I have to admit, that I’m
relieved to be finished this item on my 30:30 list. Unlike my monthly book reading project, this
got harder as time went on. I know I
have the practical ability to make things on my sewing machine, but I totally
lack the necessary creative skills to come up with ideas. The more I try to feel motivated and inspired,
the more frustrated and upset I become.
I wrote this in my diary last
May and it pretty much sums up how I’ve felt this weekend while working on my
sewing projects:
Why does my creative side come at such a cost? It’s so painful at times to try and make
things. I’m not talking about ‘crochet
claw’ or ‘embroidery eyes’. I mean the
gut wrenching ‘I can’t do this’, ‘nothing I make is any good’, ‘I should just
give all this stuff away and give up’.
All I wanted to do was make a few cards and now I’m fighting to hold
back the tears and feeling overwhelmed by all my insecurities related to being
arty. At high school I decided not to go
to art school because I didn’t think I was good enough, so stopped at Higher
Art. After dropping out of uni and having
a year out at home, I returned to Glasgow to do textiles and fashion design at
college. Then came two difficult years
at Art School and somehow I came out the other side. People tell me the things I make are
lovely. Or ask if I still do my arty stuff. I try to brush it off and say it’s a hobby, I
don’t want to make a career out of it, I make bits and pieces etc. But I feel embarrassed that all I seem to
make are a few cards, the odd bag or something for my nieces. Shouldn’t I be doing something more
worthwhile? More Art School worthy? I want to enjoy it, I really do.

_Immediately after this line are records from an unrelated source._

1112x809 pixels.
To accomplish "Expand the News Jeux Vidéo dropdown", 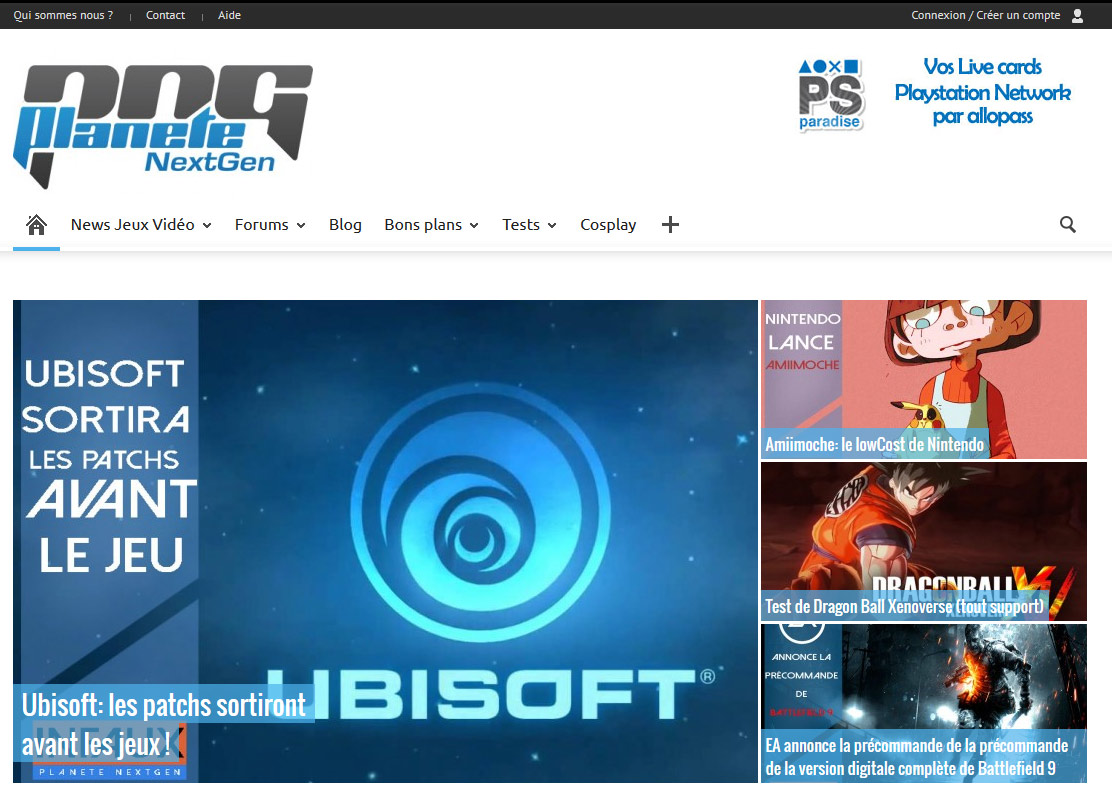I will pyautogui.click(x=141, y=225).
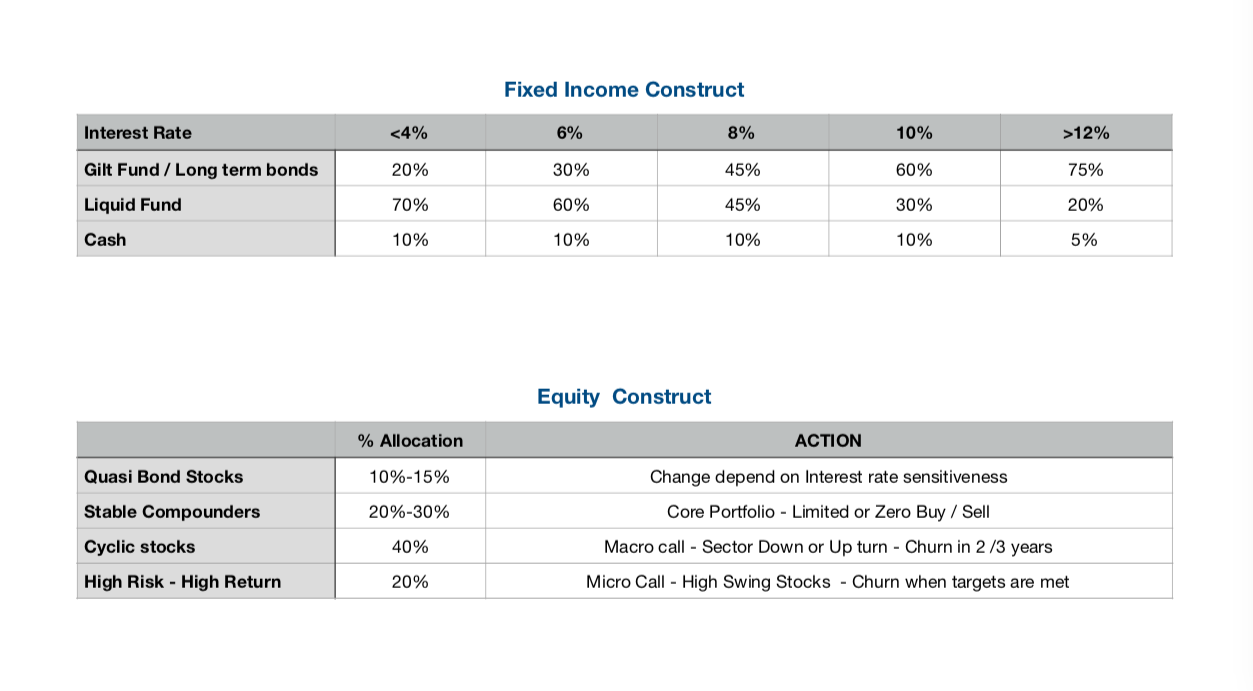1253x691 pixels.
Task: Select the High Risk - High Return label
Action: [x=183, y=582]
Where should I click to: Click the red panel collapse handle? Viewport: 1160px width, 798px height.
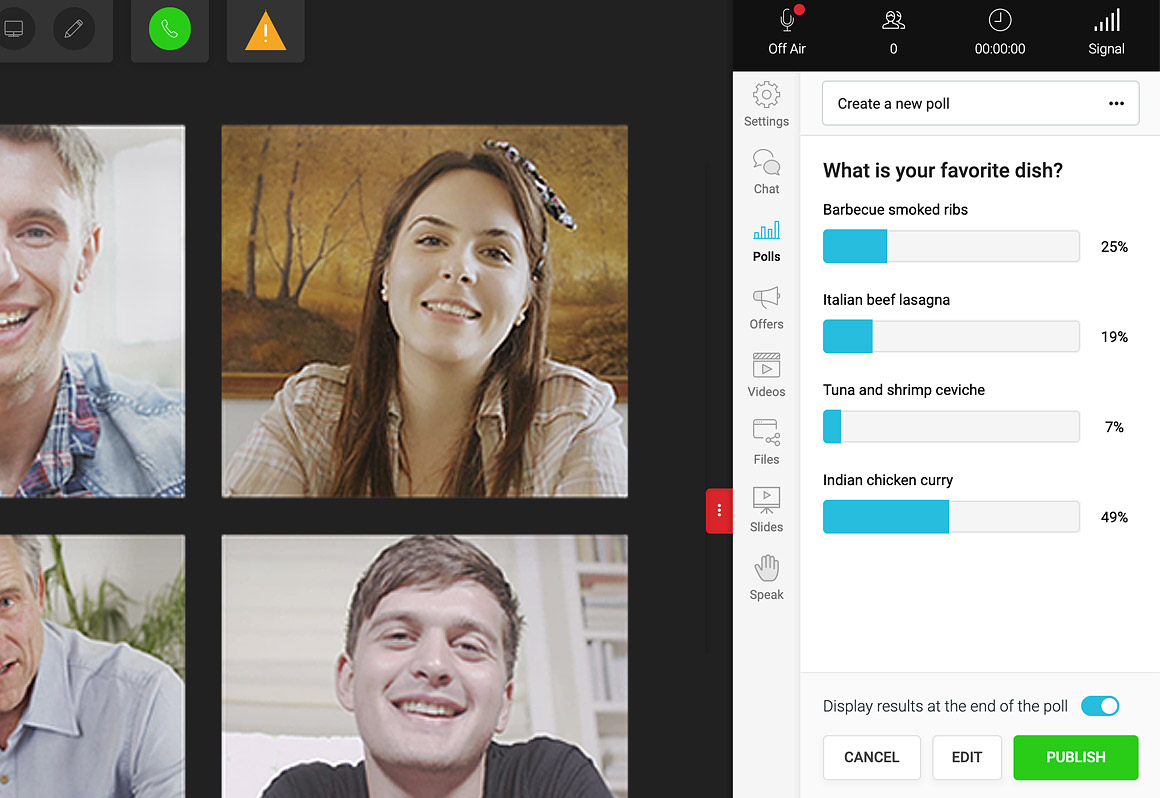(719, 510)
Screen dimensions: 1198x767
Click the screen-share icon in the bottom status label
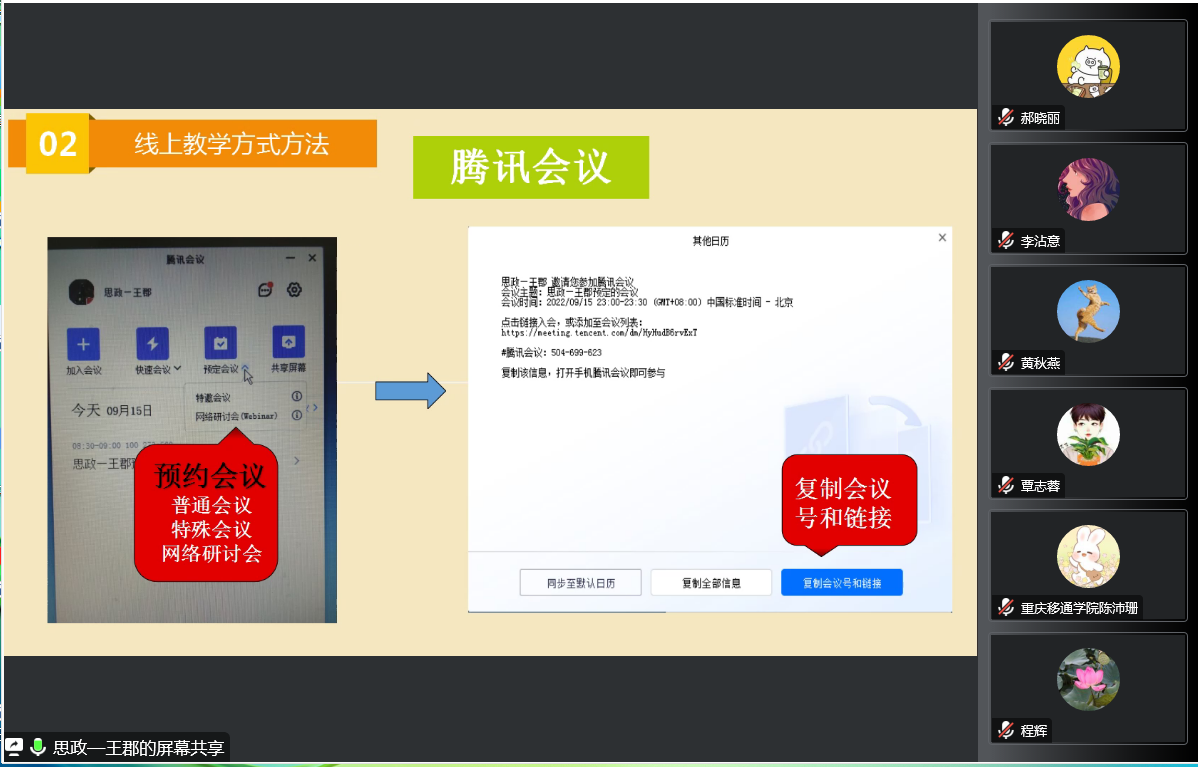point(15,746)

And there are times when I do get some satisfaction from being
creative. But the majority of the time
it’s such a struggle for me. And then at
the worst times, like this evening, it’s a traumatic experience that leaves me
feeling defeated, frustrated and really upset.

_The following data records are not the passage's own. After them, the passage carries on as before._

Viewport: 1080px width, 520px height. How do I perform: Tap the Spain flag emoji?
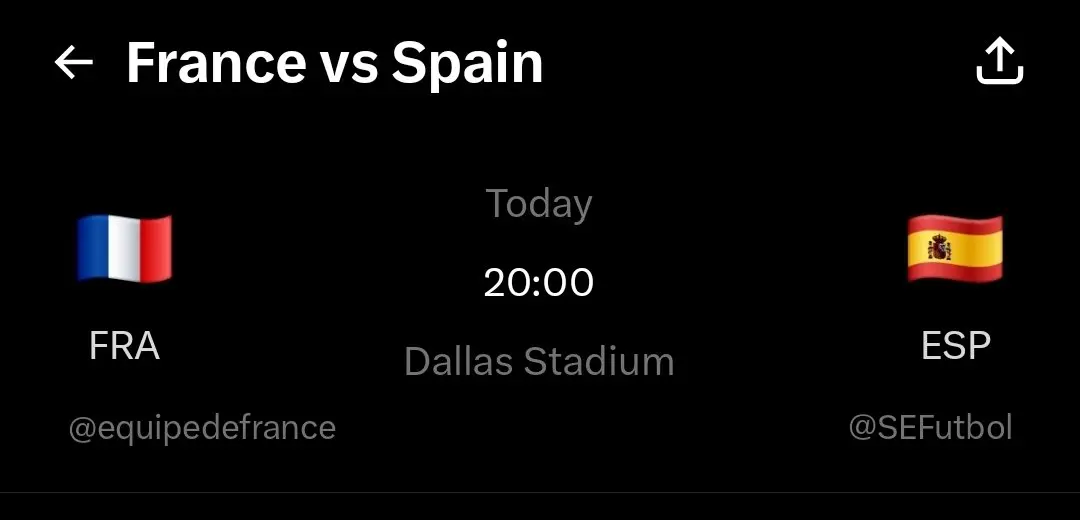pyautogui.click(x=955, y=248)
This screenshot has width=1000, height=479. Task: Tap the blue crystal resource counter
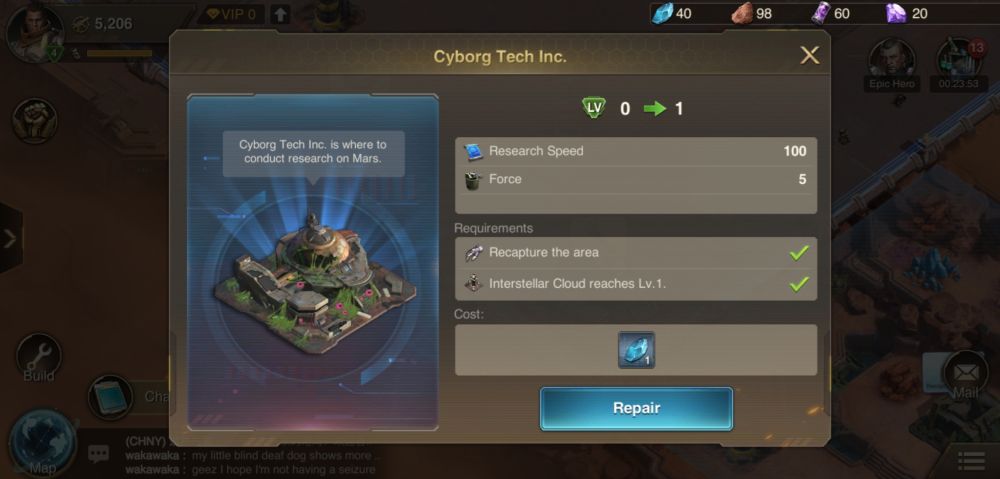(672, 13)
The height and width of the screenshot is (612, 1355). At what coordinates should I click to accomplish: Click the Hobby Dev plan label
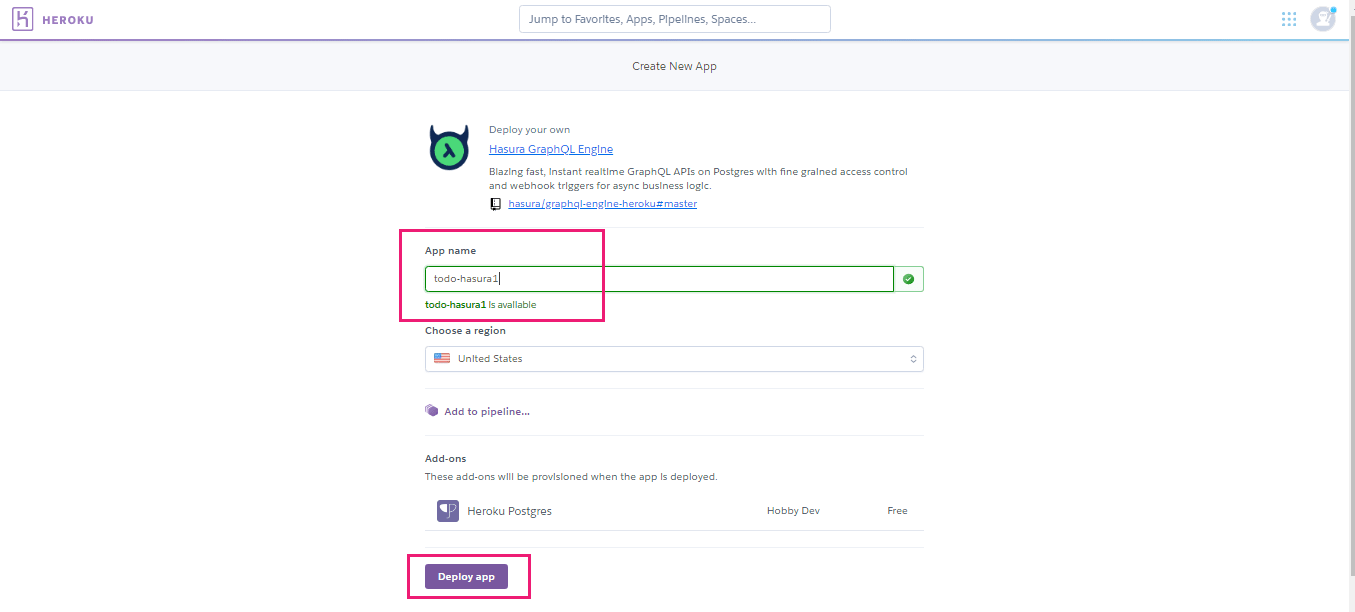(x=793, y=511)
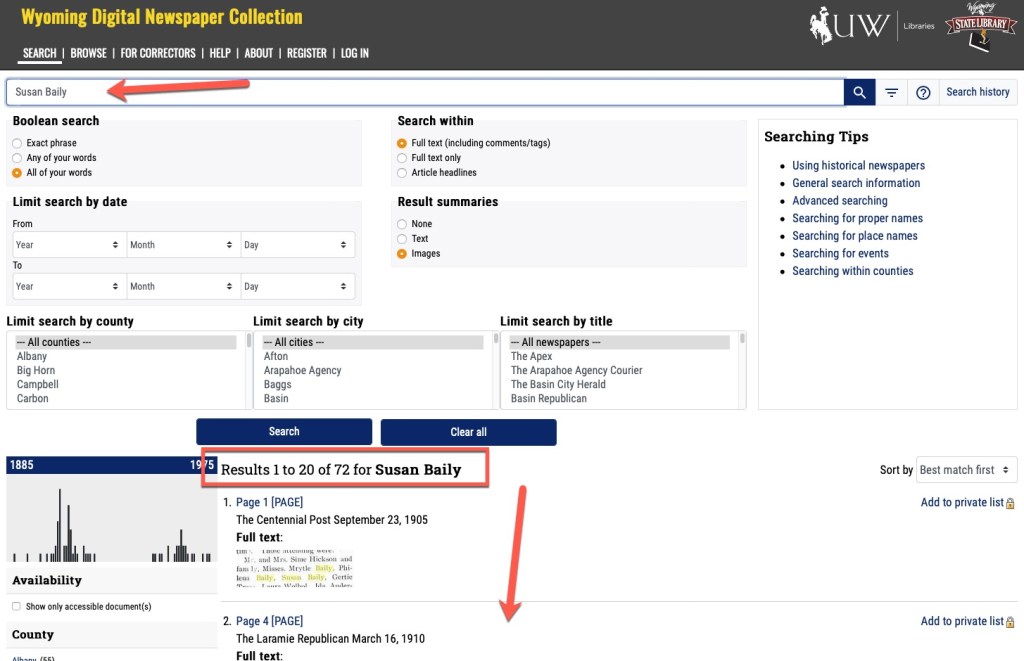1024x661 pixels.
Task: Open Searching for proper names link
Action: pyautogui.click(x=857, y=218)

All I see when I look in my
boxes of fabric is the amount of money that I’ve wasted and the lack of ideas
in my head. I can’t seem to overcome the
soul destroying impact that my time at Manchester Art School had on me. Life feels hard enough at the moment, so I
think I’m going to pack my sewing machine away for a while and take a
break. Sewing is a useful skill to have,
but right now I just can’t face using it.
Have to say that studying English literature had the same effect on me. When the booklist wasn't handed out until the beginning of the academic year (so no chance to get ahead during the summer) it wasn't possible to read a hefty going novel every week as well as working on other subjects. Answering essay questions on novels you hadn't completed became a way of life. Got through it but couldn't face reading at all for several years after graduating. It's such a pity when studying has the closing door effect rather than opening new horizons. Something wrong there.